WHAT THIS EXERCISE ASKS:
a: Answer these questions from the music composition patent excerpt:
(i) In claim 5, what does each orchestral accompaniment form?
(ii) Which persons is the method aimed at?
(iii) Under what condition is taking a melody from the musical repertory of the past not unlawful?
b: Write the next passage of the music composition patent excerpt, picking up after its final sentence.

TEXT EXTRACT:
● ● ● ● ● ● ●
2. Method for musical composition according to claim 1, wherein
there is traced on the screen, with use of the signs marking the
melody notes on the tape figuring the numbered scrolling of the
accompaniment, the place or places where a sound of the melody
could, when listening, appear in discordance with one sound of the
accompaniment, then, thanks to said tracing, to make appear on the
screen what is the accompaniment structure at said place, i.e. the
enumeration of the concerned accompaniment instruments for the
concerned place, and to enable a manoeuvre of softening or
suppressing of the one of the accompaniment instruments which is
considered as unpleasant at this place, and only at this place.
3. A computer readable medium having stored thereon instructions
that can be executed by a computer to perform the composition
process according to claim 1.
4. A system comprising the medium of claim 3, a device capable of
executing the instructions on such medium, and a device storing the
collections of melodies and accompaniments.
5. Device for aiding composition of a piece of music, comprising a
computer, said computer comprising at least (a) a piece of software
(b) a memory comprising on the one hand several collections of
melodic themes, pre-recorded in audible mode (collection A,
collection B, collection C, etc.) and on the other hand, (c) a
plurality of collections of orchestral accompaniments composed in
advance and pre-recorded in audible mode (collection a, collection
b, collection c, etc.) each accompaniment forming the canvas of a
future piece of music but without a main melodic theme, the
collections A, B, C, etc. having been each composed in distinct
tonalities, with the tonality of collection A the same as for
collection a, the one of collection B the same as for collection b,
etc., in which the software comprises means for associating a
selected melody to a selected accompaniment in merging them into a
piece of recordable music and one which can be modifiable at will,
means being provided by the piece of software, via a graphical
interface, for adding or subtracting notes, or modifying their
characteristics or position.
6. A computer readable medium having stored thereon instructions
that can be executed by a computer to perform the composition
process according to claim 2.
Description
[0001] The present method is aimed to persons who, despite being
strongly attracted by music, and particularly by musical
composition, are not gifted for practising a musical keyboard, nor
for receiving any teaching in musical branches such as solfeggio or
harmony.
[0002] The pieces of music for which the present method is
appropriate are those--as is frequently the case--consisting in a
melody plus an accompaniment. The accompaniment is often called
orchestration, or orchestral accompaniment, when it involves
several instruments.
[0003] To emit a melody, the simplest method for the concerned
person, who is unable to actually compose it, is to take such a
melody among those existing in the musical repertory of the past
(this is not unlawful if the author is deceased for more than 70
years) and to copy it, with or without slight adaptations, as for
instance removing an obsolete ornamental feature, or, more
generally, with or without reworking of it.
● ● ● ● ● ● ●
Stored data entries

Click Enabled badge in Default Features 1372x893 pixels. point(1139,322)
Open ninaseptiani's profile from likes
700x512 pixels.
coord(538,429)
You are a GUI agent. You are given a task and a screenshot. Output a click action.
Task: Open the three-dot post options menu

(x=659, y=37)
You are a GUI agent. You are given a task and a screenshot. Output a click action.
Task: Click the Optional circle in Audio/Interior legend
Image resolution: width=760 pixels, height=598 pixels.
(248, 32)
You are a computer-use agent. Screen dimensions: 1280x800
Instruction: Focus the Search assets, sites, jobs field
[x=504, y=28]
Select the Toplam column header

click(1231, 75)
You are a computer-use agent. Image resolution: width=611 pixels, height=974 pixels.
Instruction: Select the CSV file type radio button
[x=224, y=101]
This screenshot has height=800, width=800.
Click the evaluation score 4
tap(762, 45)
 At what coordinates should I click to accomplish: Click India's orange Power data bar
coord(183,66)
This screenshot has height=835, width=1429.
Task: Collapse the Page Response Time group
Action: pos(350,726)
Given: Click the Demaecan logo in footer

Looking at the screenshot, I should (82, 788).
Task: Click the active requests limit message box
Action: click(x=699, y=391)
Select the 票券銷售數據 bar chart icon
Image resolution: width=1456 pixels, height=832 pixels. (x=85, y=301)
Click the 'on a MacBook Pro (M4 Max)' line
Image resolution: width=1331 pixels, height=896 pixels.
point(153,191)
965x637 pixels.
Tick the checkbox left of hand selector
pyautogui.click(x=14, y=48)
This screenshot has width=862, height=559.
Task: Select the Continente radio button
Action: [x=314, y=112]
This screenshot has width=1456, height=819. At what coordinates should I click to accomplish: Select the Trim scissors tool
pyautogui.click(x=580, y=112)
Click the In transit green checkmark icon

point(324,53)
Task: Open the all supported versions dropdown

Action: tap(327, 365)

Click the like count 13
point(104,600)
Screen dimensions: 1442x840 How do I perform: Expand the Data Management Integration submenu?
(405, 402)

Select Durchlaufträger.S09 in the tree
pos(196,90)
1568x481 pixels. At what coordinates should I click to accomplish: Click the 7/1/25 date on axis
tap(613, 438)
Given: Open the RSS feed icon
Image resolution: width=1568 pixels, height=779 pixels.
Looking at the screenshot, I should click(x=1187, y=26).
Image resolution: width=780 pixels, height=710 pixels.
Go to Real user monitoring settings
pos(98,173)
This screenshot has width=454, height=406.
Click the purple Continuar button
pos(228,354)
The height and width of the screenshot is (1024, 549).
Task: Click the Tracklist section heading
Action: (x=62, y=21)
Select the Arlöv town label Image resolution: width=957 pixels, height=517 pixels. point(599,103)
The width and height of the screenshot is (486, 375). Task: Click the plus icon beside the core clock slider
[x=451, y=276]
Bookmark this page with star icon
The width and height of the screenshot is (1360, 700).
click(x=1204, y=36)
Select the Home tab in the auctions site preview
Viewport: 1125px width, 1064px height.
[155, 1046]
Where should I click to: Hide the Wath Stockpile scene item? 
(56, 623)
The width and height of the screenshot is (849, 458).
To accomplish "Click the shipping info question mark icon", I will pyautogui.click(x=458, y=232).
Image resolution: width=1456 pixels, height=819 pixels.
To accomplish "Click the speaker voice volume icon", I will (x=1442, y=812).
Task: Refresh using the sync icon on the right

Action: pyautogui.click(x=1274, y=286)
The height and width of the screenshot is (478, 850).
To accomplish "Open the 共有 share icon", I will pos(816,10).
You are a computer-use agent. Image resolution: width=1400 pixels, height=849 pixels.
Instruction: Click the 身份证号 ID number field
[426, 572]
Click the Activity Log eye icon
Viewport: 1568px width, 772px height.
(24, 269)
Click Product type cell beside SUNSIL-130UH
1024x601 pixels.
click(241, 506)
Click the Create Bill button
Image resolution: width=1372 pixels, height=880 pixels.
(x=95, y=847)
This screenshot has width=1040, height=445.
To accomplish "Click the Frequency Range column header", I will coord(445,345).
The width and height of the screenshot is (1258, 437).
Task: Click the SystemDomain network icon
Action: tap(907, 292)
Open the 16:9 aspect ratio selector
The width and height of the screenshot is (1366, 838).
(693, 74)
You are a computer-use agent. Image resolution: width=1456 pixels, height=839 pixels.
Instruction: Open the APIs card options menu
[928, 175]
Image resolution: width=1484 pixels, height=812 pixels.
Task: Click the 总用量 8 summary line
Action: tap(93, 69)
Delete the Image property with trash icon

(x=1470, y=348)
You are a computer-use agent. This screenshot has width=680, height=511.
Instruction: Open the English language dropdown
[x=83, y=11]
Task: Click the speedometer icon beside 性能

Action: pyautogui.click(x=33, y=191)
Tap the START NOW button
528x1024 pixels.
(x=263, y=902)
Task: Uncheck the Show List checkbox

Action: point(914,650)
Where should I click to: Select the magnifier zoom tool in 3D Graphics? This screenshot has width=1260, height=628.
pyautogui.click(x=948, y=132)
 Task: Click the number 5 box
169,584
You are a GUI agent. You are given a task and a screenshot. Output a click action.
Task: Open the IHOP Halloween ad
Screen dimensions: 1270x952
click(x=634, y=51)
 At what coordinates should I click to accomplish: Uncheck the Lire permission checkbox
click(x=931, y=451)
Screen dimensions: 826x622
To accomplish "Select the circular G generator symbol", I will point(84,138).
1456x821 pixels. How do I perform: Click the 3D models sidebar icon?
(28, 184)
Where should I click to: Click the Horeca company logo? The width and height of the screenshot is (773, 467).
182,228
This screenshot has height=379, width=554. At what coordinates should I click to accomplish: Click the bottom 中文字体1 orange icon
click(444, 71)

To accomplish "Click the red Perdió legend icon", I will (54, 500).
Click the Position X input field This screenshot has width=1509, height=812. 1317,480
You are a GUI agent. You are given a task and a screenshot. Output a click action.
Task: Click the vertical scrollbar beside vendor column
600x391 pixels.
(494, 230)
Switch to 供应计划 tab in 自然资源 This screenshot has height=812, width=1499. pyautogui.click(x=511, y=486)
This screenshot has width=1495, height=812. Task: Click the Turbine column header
● ● ● ● ● ● ●
RESPONSE LIST:
a:
(i) Each accompaniment forms the canvas of a future piece of music, but without a main melodic theme.
(ii) It is aimed at persons who are strongly attracted by music, particularly musical composition, but are not gifted for practising a musical keyboard or for receiving teaching in musical branches such as solfeggio or harmony.
(iii) It is not unlawful if the author has been deceased for more than 70 years.

b:
[0004] This being done, said person will be able to sing it
mentally, --for want of writing it.
[0005] One first--although slight--handicap, will be his
incompetence for registering it.
[0006] But he will face much stronger handicaps, when composing an
accompaniment or orchestration which has to go along with his
melody. This is due to his ignorance in solfeggio, harmony, and
keyboard practising. Until now, he would have to put it into the
hands of a competent arranger, --from where, serious inconveniences
will occur in matter of delivery time, of cost, and of paternity
sharing. The handicap in matter of delivery time is not to be
underestimated, because it is frequent that a musical piece, a song
for instance, has to be composed rapidly, because, for example the
demand and/or the inspiration is momentary. Some computerized
<<automatic arrangers>> do exist, to which the melody
can be committed in order to obtain a finished piece of music, but
their operation requires imperatively to be a musician, --and that
is not the case of the users according to the invention.
[0007] The method according to the present invention, which uses
the known tools of computership, allows to obtain within a short
time a musical work, novel and original, with length of an entire
piece of music, for instance that can afford within the same day a
piece of several minutes.
[0008] It consists in using melody banks and accompaniment banks,
these latter being collections of orchestral accompaniments. These
have the length of an entire piece of music. Such a structure of
accompaniment <<canvas>> involves several accompaniment
instruments, with a rhythmic preferentially associated to those of
our times, an introduction and a final.
[0009] These collections of orchestral accompaniment canvas are
presented in several collections, for instance collection a,
collection b, collection c, etc., each of them sounding in a
distinct tonality. They are recorded in advance in the software put
at disposal of the user, in a way that also allows him to audibly
hear them.
[0010] The melody banks which are in the same way at disposal of
said user, are grouped together in collections sounding each in a
distinct tonality, --one may name them collection A, collection B,
collection C, etc. These melodies are either original and free of
rights, or--and this is generally the case--part of the musical
patrimony fallen in public domain. Of course they also may be a
reproduction authorised on behalf of the composer.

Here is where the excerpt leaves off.